O Palmeiras encerrou 2025 com a maior arrecadação de sua história. O clube somou cerca de R$ 1,7 bilhão em receita bruta, entre valores operacionais e financeiros, superando o recorde de 2024, quando havia atingido R$ 1,2 bilhão.
Embora o balanço final ainda não tenha sido publicado, a tendência é de resultado positivo. Até novembro, o superávit acumulado já alcançava R$ 282 milhões.

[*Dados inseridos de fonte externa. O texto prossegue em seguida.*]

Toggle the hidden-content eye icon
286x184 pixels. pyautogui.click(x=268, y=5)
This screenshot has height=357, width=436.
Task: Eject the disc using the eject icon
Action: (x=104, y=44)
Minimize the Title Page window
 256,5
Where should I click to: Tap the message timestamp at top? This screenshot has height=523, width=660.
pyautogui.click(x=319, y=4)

O crescimento reforça a evolução financeira desde o início da gestão de Leila Pereira, em 2022. Naquele primeiro ano, o Palmeiras registrou R$ 856 milhões em receitas, praticamente metade do valor atual.
Trajetória de crescimento
Ao observar os últimos dez anos, a curva alviverde é de alta quase constante. As exceções foram 2020 e 2021, períodos afetados pela pandemia de Covid-19.

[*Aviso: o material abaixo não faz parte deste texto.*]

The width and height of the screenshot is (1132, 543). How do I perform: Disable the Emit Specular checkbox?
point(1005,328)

Em 2020, o clube arrecadou R$ 558 milhões, abaixo dos R$ 641 milhões de 2019. Já em 2021, houve salto para R$ 992 milhões, impulsionado por premiações represadas da Copa do Brasil e da Libertadores conquistadas na temporada anterior.

Transferências seguem como pilar
Um dos principais destaques de 2025 foi a venda de jogadores. Aproximadamente R$ 600 milhões, quase um terço da arrecadação total, vieram de negociações de atletas.
Para 2026, a estratégia será mantida. O Palmeiras projeta R$ 1,2 bilhão em receitas, sendo R$ 399,6 milhões oriundos de transferências, e trabalha com expectativa de superávit de R$ 11,2 milhões.
O clube mantém um modelo financeiro baseado em competitividade esportiva, controle de gastos e forte presença no mercado de jogadores.